### Data section ###

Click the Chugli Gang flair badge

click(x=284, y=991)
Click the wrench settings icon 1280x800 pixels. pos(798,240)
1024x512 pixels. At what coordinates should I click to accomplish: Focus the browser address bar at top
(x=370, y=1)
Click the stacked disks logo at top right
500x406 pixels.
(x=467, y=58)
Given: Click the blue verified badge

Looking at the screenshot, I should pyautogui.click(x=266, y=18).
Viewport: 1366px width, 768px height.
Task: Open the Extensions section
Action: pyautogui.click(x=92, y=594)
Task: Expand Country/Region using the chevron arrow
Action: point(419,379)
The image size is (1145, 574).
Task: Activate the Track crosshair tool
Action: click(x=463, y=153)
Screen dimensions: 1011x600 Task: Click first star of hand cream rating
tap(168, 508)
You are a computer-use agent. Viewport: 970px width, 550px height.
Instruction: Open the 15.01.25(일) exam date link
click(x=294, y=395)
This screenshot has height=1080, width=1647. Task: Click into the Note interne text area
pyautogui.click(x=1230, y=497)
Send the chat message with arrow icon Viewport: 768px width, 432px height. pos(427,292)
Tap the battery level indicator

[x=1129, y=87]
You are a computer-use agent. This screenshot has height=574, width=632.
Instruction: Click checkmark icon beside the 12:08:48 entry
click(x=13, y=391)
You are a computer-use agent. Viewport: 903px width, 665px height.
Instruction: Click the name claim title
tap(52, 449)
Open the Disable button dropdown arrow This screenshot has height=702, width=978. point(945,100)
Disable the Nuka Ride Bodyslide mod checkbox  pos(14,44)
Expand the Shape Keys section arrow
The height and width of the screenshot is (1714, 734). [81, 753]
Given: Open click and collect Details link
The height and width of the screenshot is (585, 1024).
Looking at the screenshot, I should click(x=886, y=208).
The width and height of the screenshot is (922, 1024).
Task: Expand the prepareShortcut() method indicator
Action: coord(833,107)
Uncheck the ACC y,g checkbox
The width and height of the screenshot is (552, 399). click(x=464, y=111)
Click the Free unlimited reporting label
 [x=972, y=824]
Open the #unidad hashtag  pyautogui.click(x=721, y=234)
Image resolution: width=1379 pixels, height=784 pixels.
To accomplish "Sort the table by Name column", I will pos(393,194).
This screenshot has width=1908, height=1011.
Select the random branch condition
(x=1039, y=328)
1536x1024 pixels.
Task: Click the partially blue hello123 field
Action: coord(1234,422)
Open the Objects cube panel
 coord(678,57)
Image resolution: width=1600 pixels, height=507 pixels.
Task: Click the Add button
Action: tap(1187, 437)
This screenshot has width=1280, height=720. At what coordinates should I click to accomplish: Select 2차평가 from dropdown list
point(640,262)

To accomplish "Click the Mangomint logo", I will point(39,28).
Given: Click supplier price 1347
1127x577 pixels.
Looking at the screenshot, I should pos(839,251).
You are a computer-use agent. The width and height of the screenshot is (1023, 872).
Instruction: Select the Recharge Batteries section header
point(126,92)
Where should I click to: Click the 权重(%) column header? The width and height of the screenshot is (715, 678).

###

Task description: Set down each entry exactly as it appears above.

Answer for this exercise:
Click the Chugli Gang flair badge

click(x=284, y=991)
Click the wrench settings icon 1280x800 pixels. pos(798,240)
1024x512 pixels. At what coordinates should I click to accomplish: Focus the browser address bar at top
(x=370, y=1)
Click the stacked disks logo at top right
500x406 pixels.
(x=467, y=58)
Given: Click the blue verified badge

Looking at the screenshot, I should pyautogui.click(x=266, y=18).
Viewport: 1366px width, 768px height.
Task: Open the Extensions section
Action: pyautogui.click(x=92, y=594)
Task: Expand Country/Region using the chevron arrow
Action: point(419,379)
The image size is (1145, 574).
Task: Activate the Track crosshair tool
Action: click(x=463, y=153)
Screen dimensions: 1011x600 Task: Click first star of hand cream rating
tap(168, 508)
You are a computer-use agent. Viewport: 970px width, 550px height.
Instruction: Open the 15.01.25(일) exam date link
click(x=294, y=395)
This screenshot has height=1080, width=1647. Task: Click into the Note interne text area
pyautogui.click(x=1230, y=497)
Send the chat message with arrow icon Viewport: 768px width, 432px height. pos(427,292)
Tap the battery level indicator

[x=1129, y=87]
You are a computer-use agent. This screenshot has height=574, width=632.
Instruction: Click checkmark icon beside the 12:08:48 entry
click(x=13, y=391)
You are a computer-use agent. Viewport: 903px width, 665px height.
Instruction: Click the name claim title
tap(52, 449)
Open the Disable button dropdown arrow This screenshot has height=702, width=978. point(945,100)
Disable the Nuka Ride Bodyslide mod checkbox  pos(14,44)
Expand the Shape Keys section arrow
The height and width of the screenshot is (1714, 734). [81, 753]
Given: Open click and collect Details link
The height and width of the screenshot is (585, 1024).
Looking at the screenshot, I should click(x=886, y=208).
The width and height of the screenshot is (922, 1024).
Task: Expand the prepareShortcut() method indicator
Action: coord(833,107)
Uncheck the ACC y,g checkbox
The width and height of the screenshot is (552, 399). click(x=464, y=111)
Click the Free unlimited reporting label
 [x=972, y=824]
Open the #unidad hashtag  pyautogui.click(x=721, y=234)
Image resolution: width=1379 pixels, height=784 pixels.
To accomplish "Sort the table by Name column", I will pos(393,194).
This screenshot has width=1908, height=1011.
Select the random branch condition
(x=1039, y=328)
1536x1024 pixels.
Task: Click the partially blue hello123 field
Action: coord(1234,422)
Open the Objects cube panel
 coord(678,57)
Image resolution: width=1600 pixels, height=507 pixels.
Task: Click the Add button
Action: tap(1187, 437)
This screenshot has width=1280, height=720. At what coordinates should I click to accomplish: Select 2차평가 from dropdown list
point(640,262)

To accomplish "Click the Mangomint logo", I will point(39,28).
Given: Click supplier price 1347
1127x577 pixels.
Looking at the screenshot, I should pos(839,251).
You are a computer-use agent. The width and height of the screenshot is (1023, 872).
Instruction: Select the Recharge Batteries section header
point(126,92)
Where should I click to: Click the 权重(%) column header? The width and height of the screenshot is (715, 678).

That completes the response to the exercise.